Independent high street business debt has more than quadrupled over the last year, a new Grimsey Review report has revealed, warning that Britain is facing a fresh wave of closures this autumn.  

In the latest review from veteran retailer Bill Grimsey, Edge Hill Professor of Services Marketing Kim Cassidy and a team of experts examine Britain’s vibrant independent shops, services and hospitality businesses, which have done so much to turn our high streets and town centres into attractive community places.  

With 17,500 chain stores closing in 2020, Grimsey warns that a tsunami of smaller independents could soon follow. They are believed to owe £1.7billion and, as business support measures are withdrawn, thousands are vulnerable.  

Professor Kim Cassidy said: “Despite difficult and ever-changing circumstances over the last eighteen months independent retailers have responded incredibly well. They’ve proven to be resilient by adapting their businesses to suit whatever Covid-19 safety rules are in place whether its restaurants acting as takeaways, pubs delivering beer or shops selling online for the first time. Many local businesses have also put themselves at the heart of the community by doing charitable acts during the pandemic, something that won’t be forgotten.” 

Bill Grimsey said: “Our high street independents have experienced a newfound appreciation during lockdown, but they’ve also been forced to take on government-backed loans, which they would not have normally been able to get because their balance sheets wouldn’t allow it. Now they are struggling to manage a mountain of debt and need help.” 

The review is calling for a Government ‘forgiveness scheme’ to write off government-backed loans for viable small businesses.  

“The French Government is already working on a policy to save small businesses from being crushed by debt and we need to do the same to save thousands,” added Grimsey. 
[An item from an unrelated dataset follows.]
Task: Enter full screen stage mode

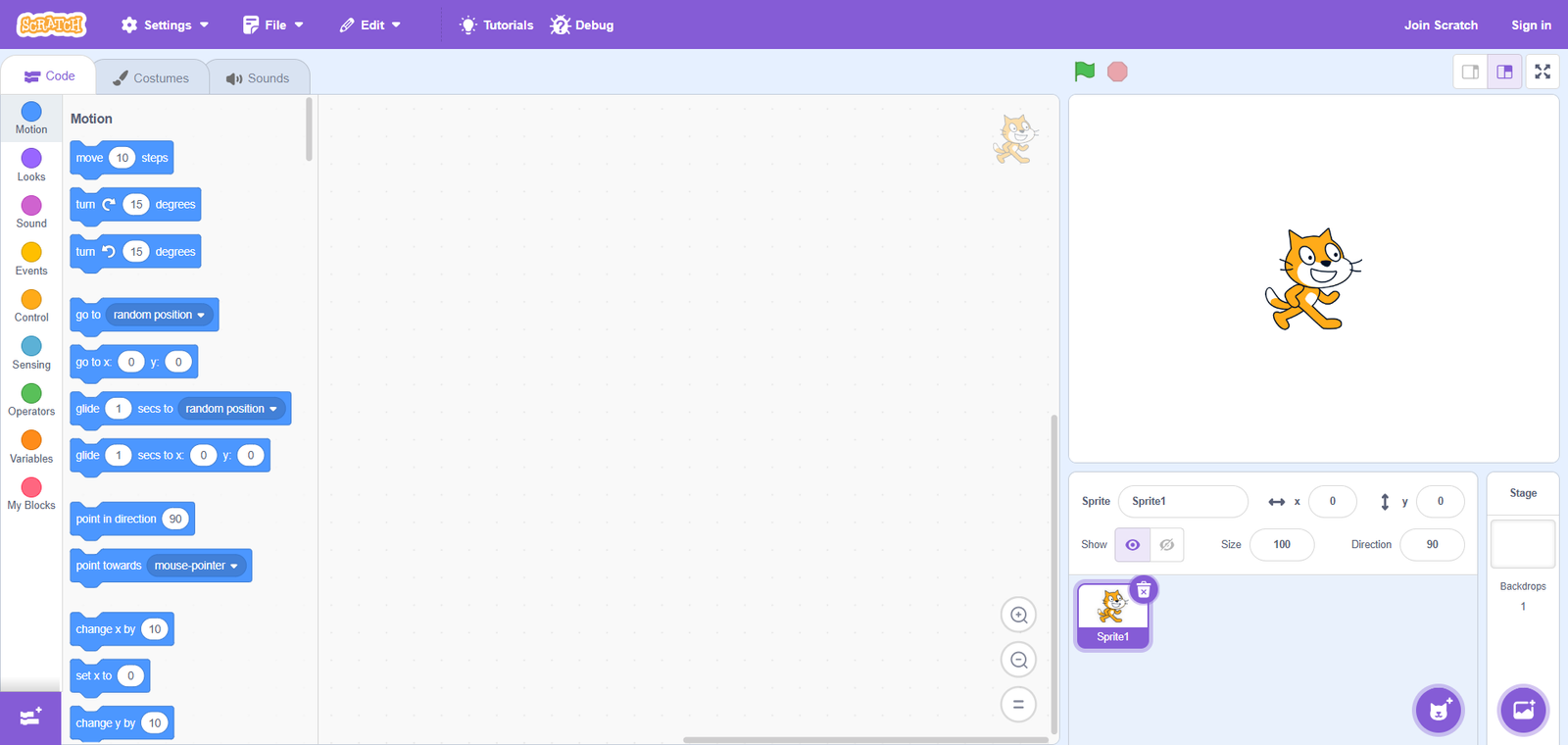Action: pyautogui.click(x=1543, y=72)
In a wide ranging examination of how high street independents have survived the pandemic and their impact on communities, the review also looks at a new generation of retailers that are trying out bricks and mortar retail after first building online brands. 

To support this sector more, it urges Government to take action on business rates in their autumn review, and calls for more initiatives to entice online entrepreneurs onto the high street. 
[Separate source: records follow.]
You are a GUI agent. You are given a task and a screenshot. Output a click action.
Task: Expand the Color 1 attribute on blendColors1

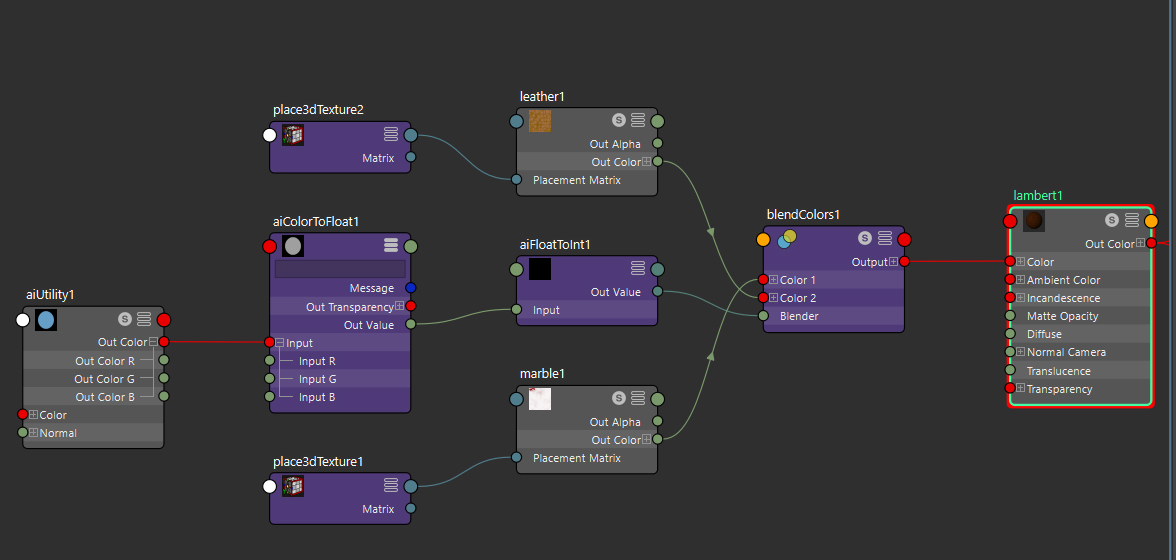tap(774, 280)
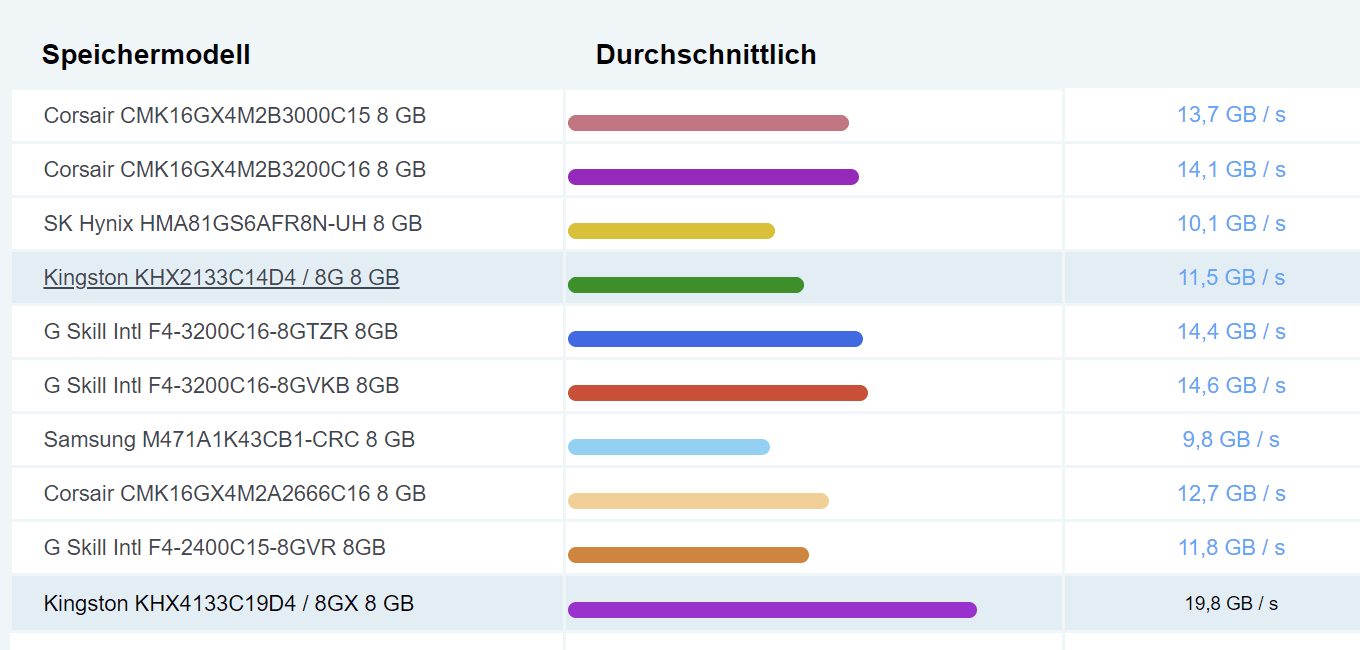Open the 10,1 GB / s value
This screenshot has width=1360, height=650.
tap(1231, 223)
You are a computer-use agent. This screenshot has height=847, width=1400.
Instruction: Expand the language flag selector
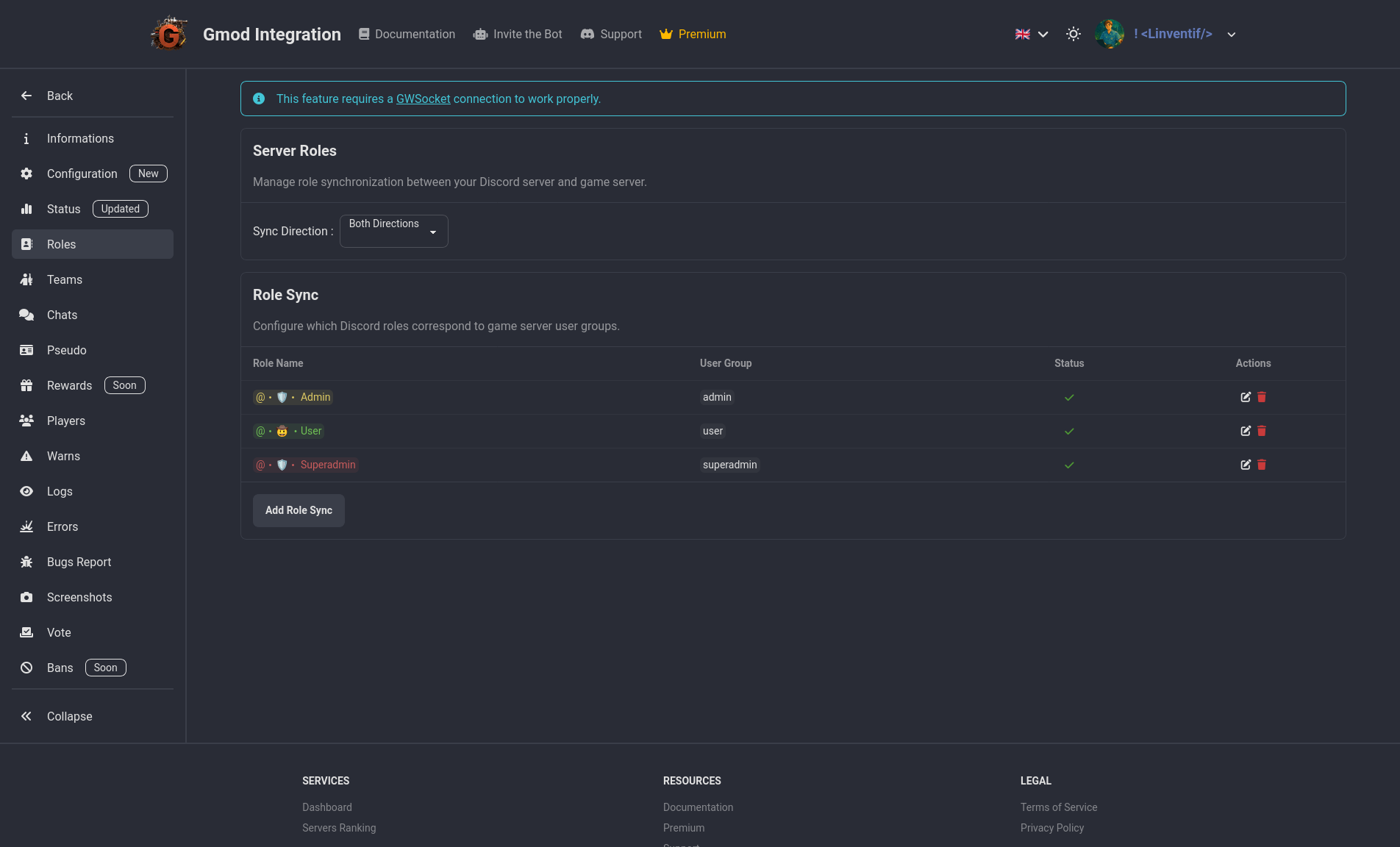[1031, 34]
The review also acknowledges the huge contribution made by hair and beauty, the fastest growing sector on the high street. However, it warns that the sector has become more precarious during the pandemic, with thousands of workers shifting to self-employed status.  
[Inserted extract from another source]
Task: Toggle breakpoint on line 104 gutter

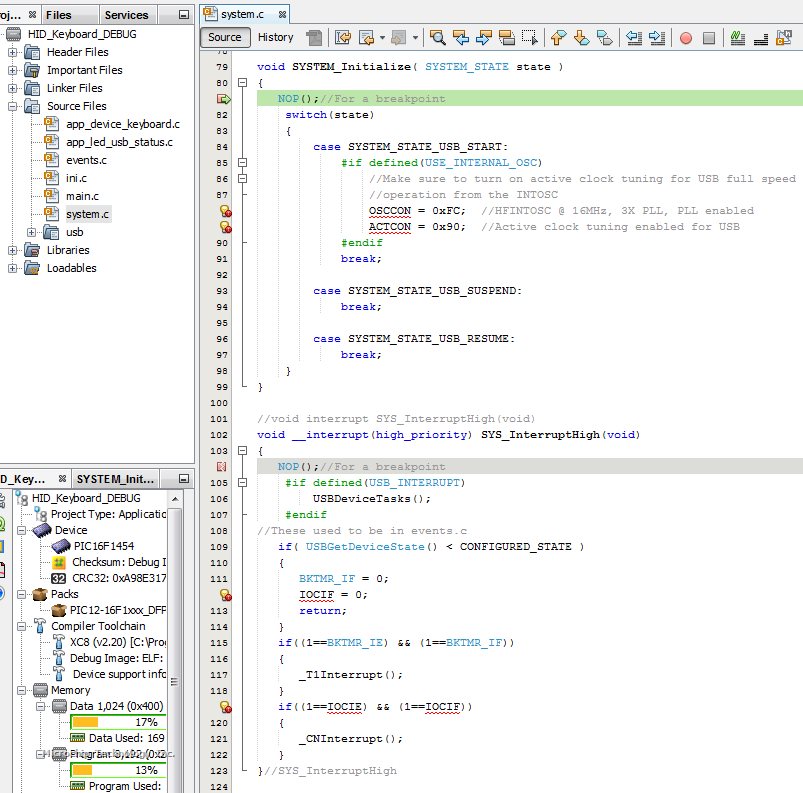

It is also suffering from a lack of regulation, and deteriorating standards are encouraging a race to the bottom. 

The UK is one of the only countries in Europe and North America where hairdressers and barbers aren’t regulated. Furthermore, after a week’s course, people can start injecting Botulin or reshaping customers’ faces with a dermal filler. 

In conclusion, Grimsey said that Britain would not ‘build back better’ unless policymakers looked beyond infrastructure investment to equally prioritise small business and strengthening the social fabric of high streets.  

“Britain is at a crossroads and the pandemic has brought about sweeping changes that will make a decisive break with a traditional high street model,” he warned. “But we can’t build our way out of trouble. To unlock the potential of our high streets, we need to focus on people, partnerships and communities as well.  

“That means protecting small businesses. It means supporting a new breed of digitally savvy entrepreneurs and making high streets a testbed for new thinking. And it means promoting high standards and regulating key sectors like hair and beauty. Britain needs a social recovery to lock in an economic one and our high streets should lead by example.”